But if you are somebody who is going outta your way to praise people because you kind of feel bad and you're not sure how things are going or they're not doing well, but you don't wanna tell them that it's not going well so you find something that they're doing well to really highlight and really say, well, this is really great, you know, good job so and so, just because you feel bad, because they're not doing well in this other probably key area.
That's avoidance. That's a sign that you're engaging in avoidant type behavior
For the record, this is all okay. And by okay, I mean to say if you recognize yourself in whatever it is that I'm saying, take heart. It's cool. We can figure this out. It's not a doomsday type scenario where you're fucked, like this isn't gonna get fixed, you're never gonna cure yourself.
It's more like we just need to recognize what's happening before we move forward from there. We need to be able to see it clearly in front of us before we do anything differently.
In light of this vein of thought, let's move on to agenda item number four. How do we start leading through conflict instead of avoidance?
If you don't know, I'm telling you I love healthy conflict. It's so good to experience in a clean way and to go all the way through to the other side for a relationship enhancing experience.
So how we start leading through conflict is that we practice clear, timely, and direct feedback. So this doesn't mean you tell somebody how and why they suck.
This means you let them know explicitly what it is that's not going well, what you wanna see instead, and you do it quickly. Same with dog training. If you ever do clicker training, you know operating conditioning with dogs, as soon as they do the exact behavior that you want, you click. If you have to charge the mark first, but that's a side conversation.
It has to be at the exact moment that it happens because that's how they make that association, like this is the thing that's needed. It's the same with people. Very, very soon after we do something, we need to know if that's the thing that's needed or if not, honestly.
So for example, if somebody is not following a process. And you notice this 'cause you see this email come through and you look at it and you think, wait, wait, wait, wait. What? What the fuck? Like, hang on, this isn't right.
Immediately I'm gonna text that person, hey, do you have five to talk?

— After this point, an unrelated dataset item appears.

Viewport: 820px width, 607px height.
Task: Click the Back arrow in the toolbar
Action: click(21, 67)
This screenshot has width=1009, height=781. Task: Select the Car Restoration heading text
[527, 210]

I'm gonna call them 'cause I am that weirdo that just calls people whenever I wanna talk or I'm gonna shoot them an email and say, Hey, just quick feedback. This is a little bit off. Call me as soon as you can so we can talk through it. Or I'm gonna plug something into your schedule today so we can just talk through it quick.
Boom, immediately. And then when I meet with them, I'm gonna say, so I saw this email. I wanna make sure you understand the process because from the email, it seems like you're a little bit off.

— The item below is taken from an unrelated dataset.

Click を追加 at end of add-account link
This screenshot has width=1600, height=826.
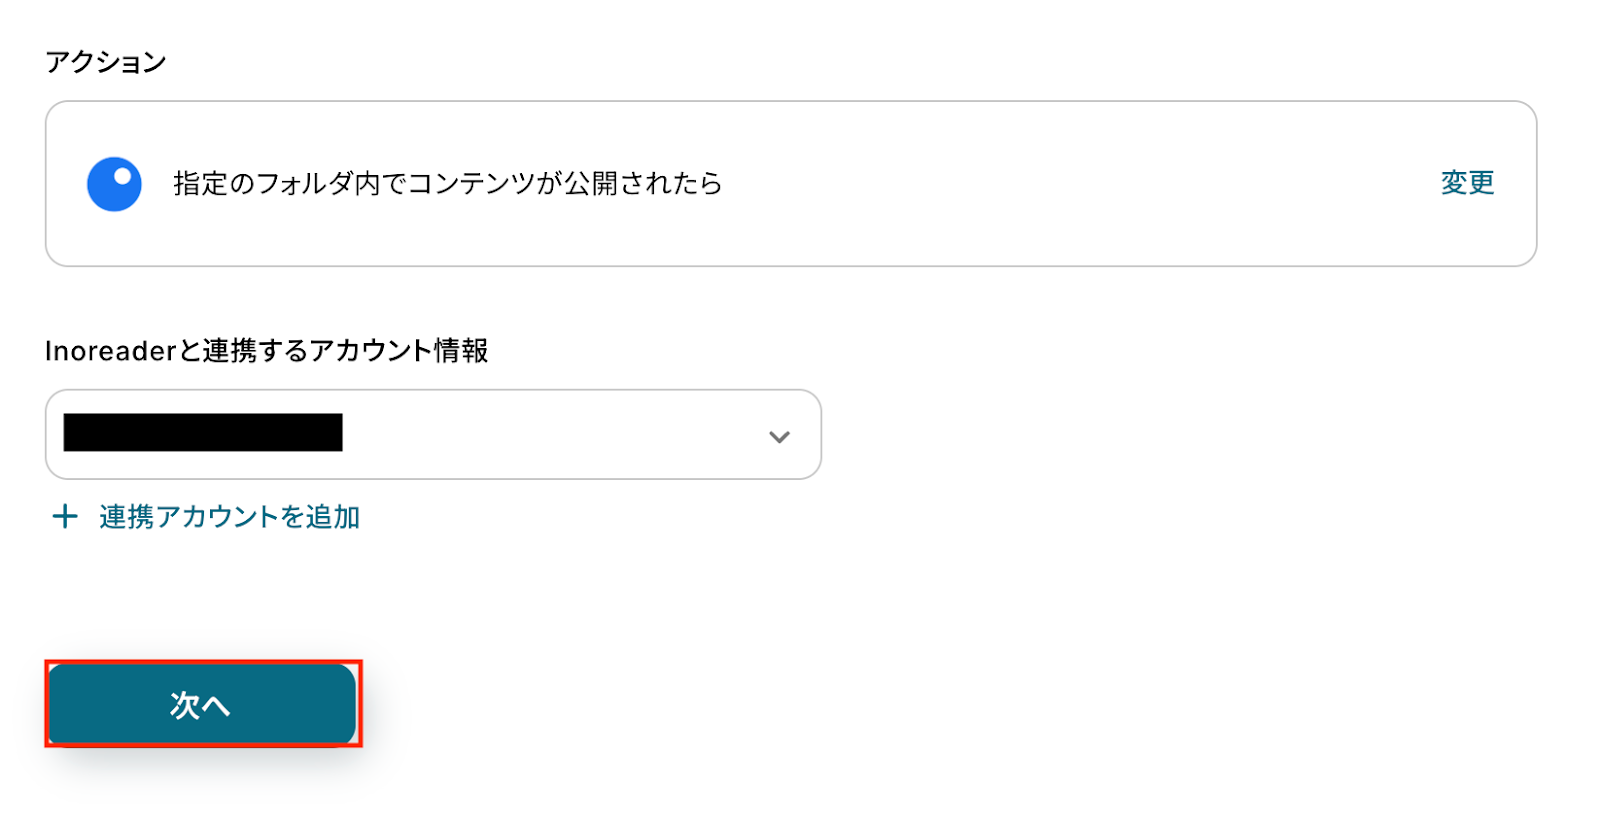point(320,517)
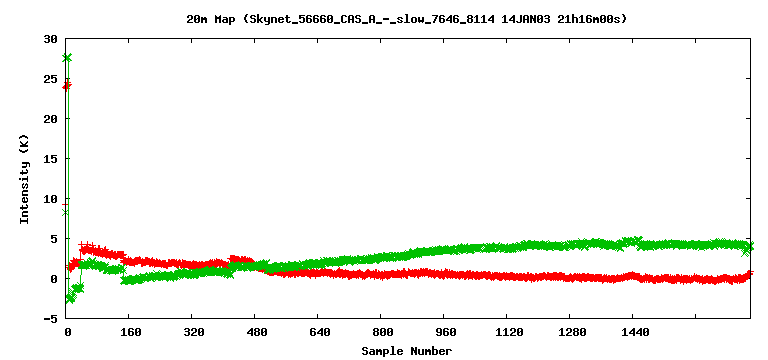
Task: Click the green peak marker near 27
Action: (67, 58)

I'm gonna clarify the process. I'm gonna ask them if that is what they thought they were doing, and if so, then we're gonna correct whatever it was that they did and I'm gonna say, okay, cool, you're enacting it wrong. Or if they say. That's not what they thought they were doing. Perfect, then now they've been course corrected. And I'm gonna let them know we need to follow this process from here on out. It's for this reason.
I always. I like to give context. I think I'm probably overly communicative in that way, but I know for myself, I wanna be anchored in a why and so I'm gonna do the same thing when I talk with people about why I want them to do something.

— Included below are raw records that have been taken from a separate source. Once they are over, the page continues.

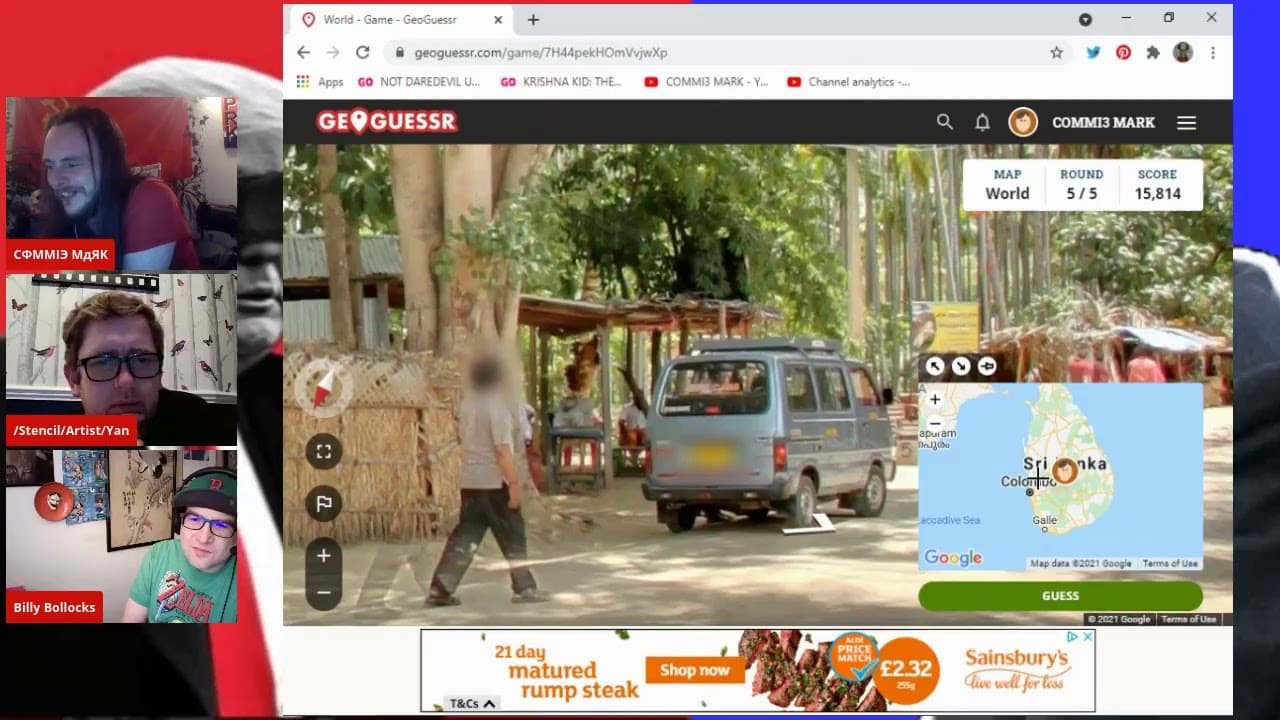The height and width of the screenshot is (720, 1280).
Task: Zoom out the Street View panorama
Action: point(324,592)
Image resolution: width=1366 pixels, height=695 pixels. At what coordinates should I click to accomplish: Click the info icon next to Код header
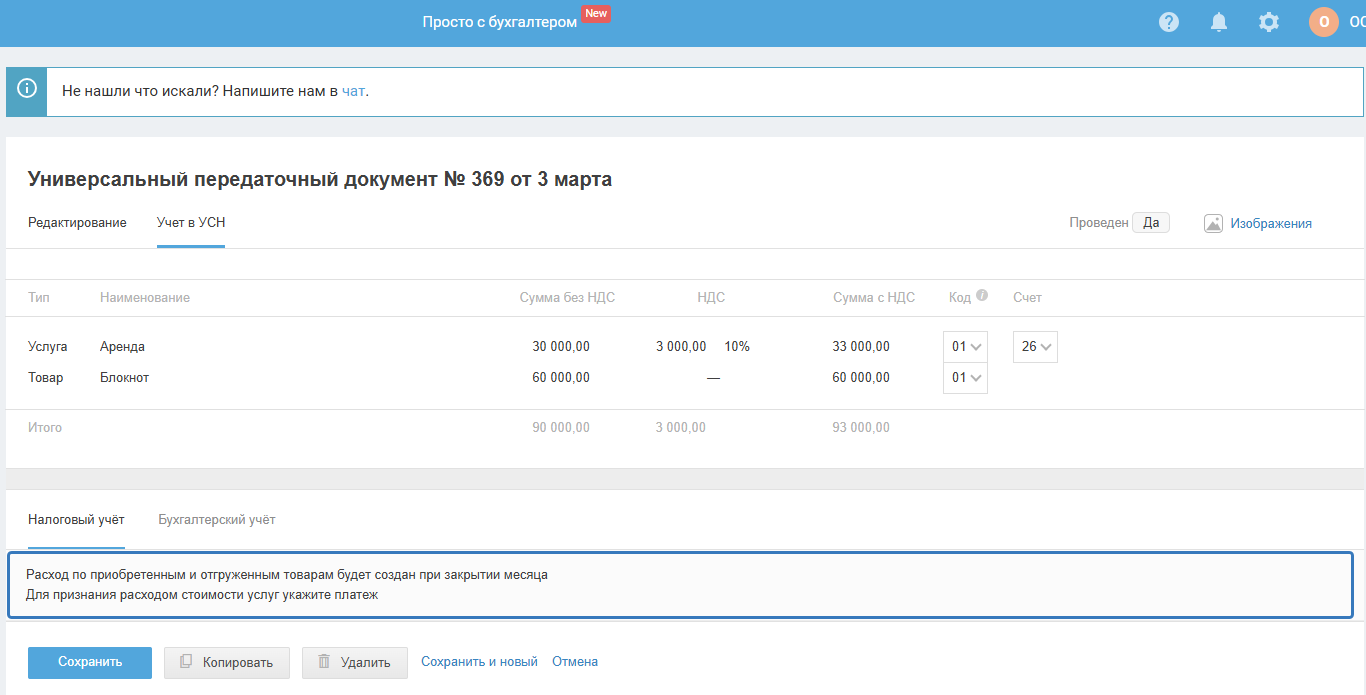click(x=982, y=296)
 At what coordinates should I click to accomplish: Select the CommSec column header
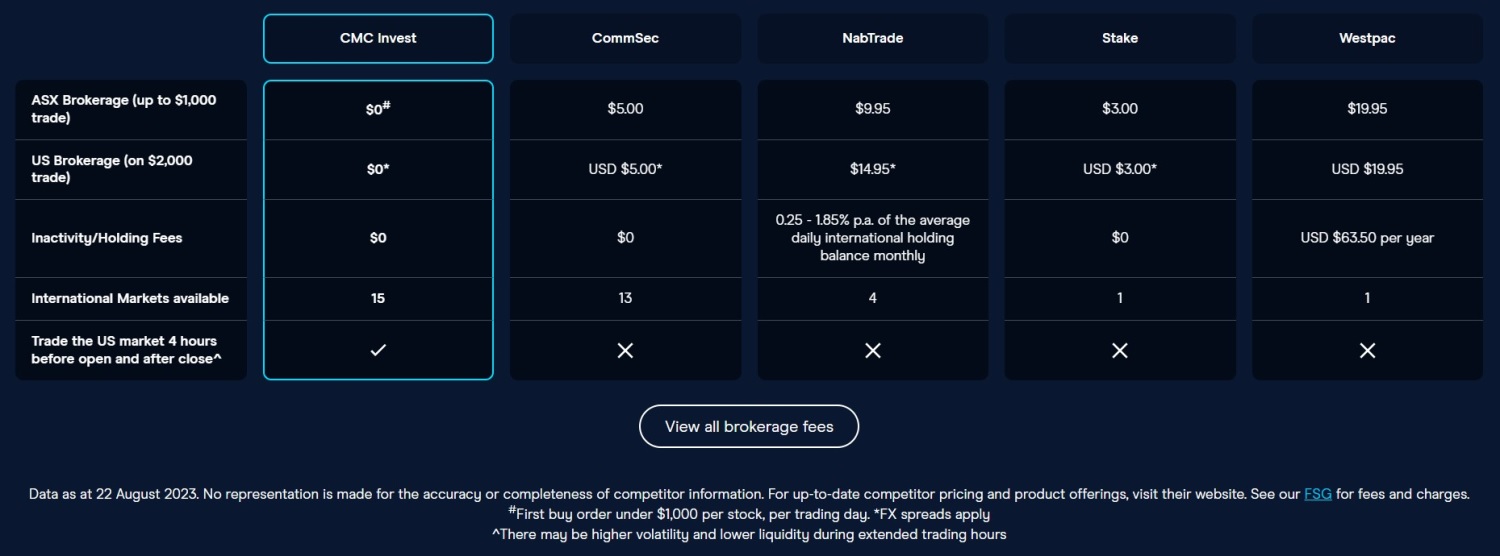pyautogui.click(x=625, y=38)
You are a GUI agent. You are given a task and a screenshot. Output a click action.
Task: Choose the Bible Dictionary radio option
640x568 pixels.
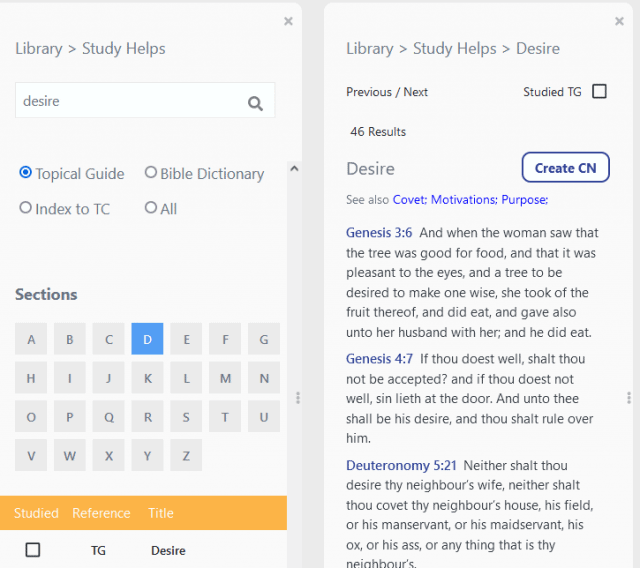tap(151, 173)
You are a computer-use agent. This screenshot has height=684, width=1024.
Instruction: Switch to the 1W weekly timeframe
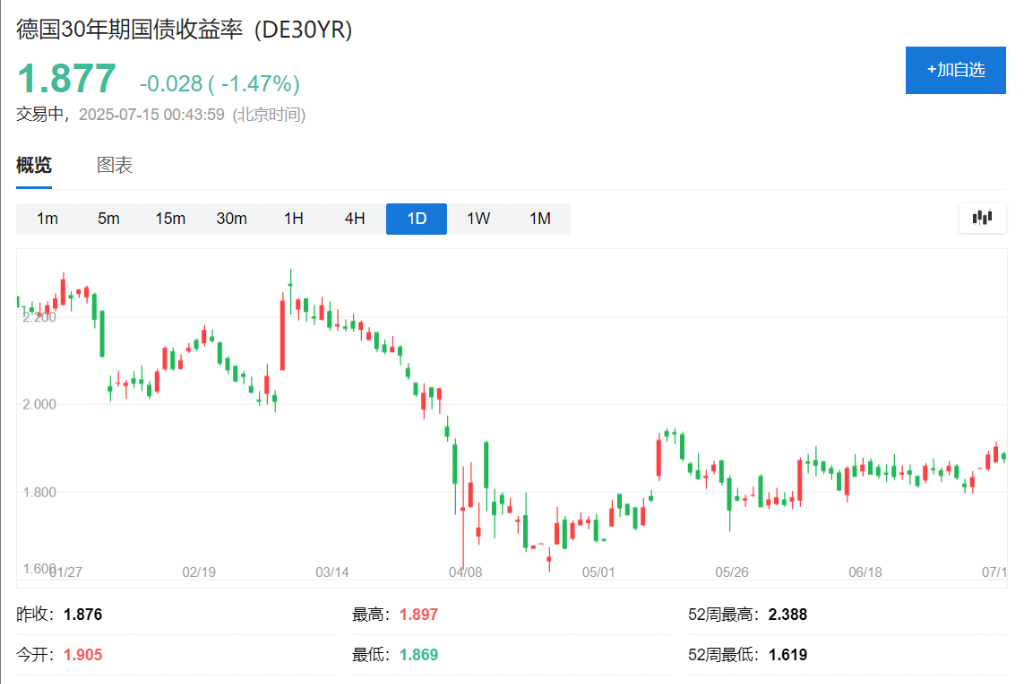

So immediately that's that timely feedback. I'm gonna correct something, I'm gonna do it face to face because it might be perceived as negative, and that's always better than doing it via email. Like I'm not trying to have somebody, you know, fly into a ti zzy, 'cause they got this email when I could just talk to them face to face and be like, yeah, no, we're cool. I just wanna make sure you know what you're doing here.
And it's very clear, yeah, this thing is wrong. This is what you did is wrong. This is how you should do it. Where's the confusion? And if that clears it up, then we're good to go.
That might be hard for you to do. The reality is that you can adore a person and they still can do things incorrectly.
So when I meet with people, this is also why I like to do face-to-face meetings. If there's something that might be perceived as negative. When I'm meeting with somebody, I am human with them. Like, I'm here with you doing this. I'm not trying to chastise you. You're not in heaps of trouble or something.
It's just letting you know this isn't right. We have this in place for this reason. What questions do you have? Make sure you do it this way. Cool. Thanks.
If that were to continue, that's a different conversation that we would be having. So if it happened the fifth time, we're gonna have a much different conversation. The first time is gonna be a quick correction.
And I think that it's obvious there's a very clear ask at the end of that conversation, or a very clear expectation that is set. So again, that's part of the clear and direct feedback is, this is what I expect of you moving forward.
Another way to start leading through conflict is to normalize rupture, and repair. Anybody familiar with attachment anything is gonna know this. If you did any sort of couple's work, if you do any sort of parenting related stuff, you're gonna understand what I'm talking about here.
For those who don't, the long and short of this is that healthy relationships have rupture, they have issues, they have conflict, they have friction, they have discord. And they repair. And the repair process going through that process is what makes a relationship stronger.
We should normalize the fact that rupture's going to happen. You're gonna have moments of friction and conflict and tension and the important thing is that you repair.
So when I talk about when I'm giving feedback with somebody, I'm doing it face to face and I'm being human with them. That's in large part because of this repair need. If somebody is perceiving what I'm saying as negative, I wanna be right there with them.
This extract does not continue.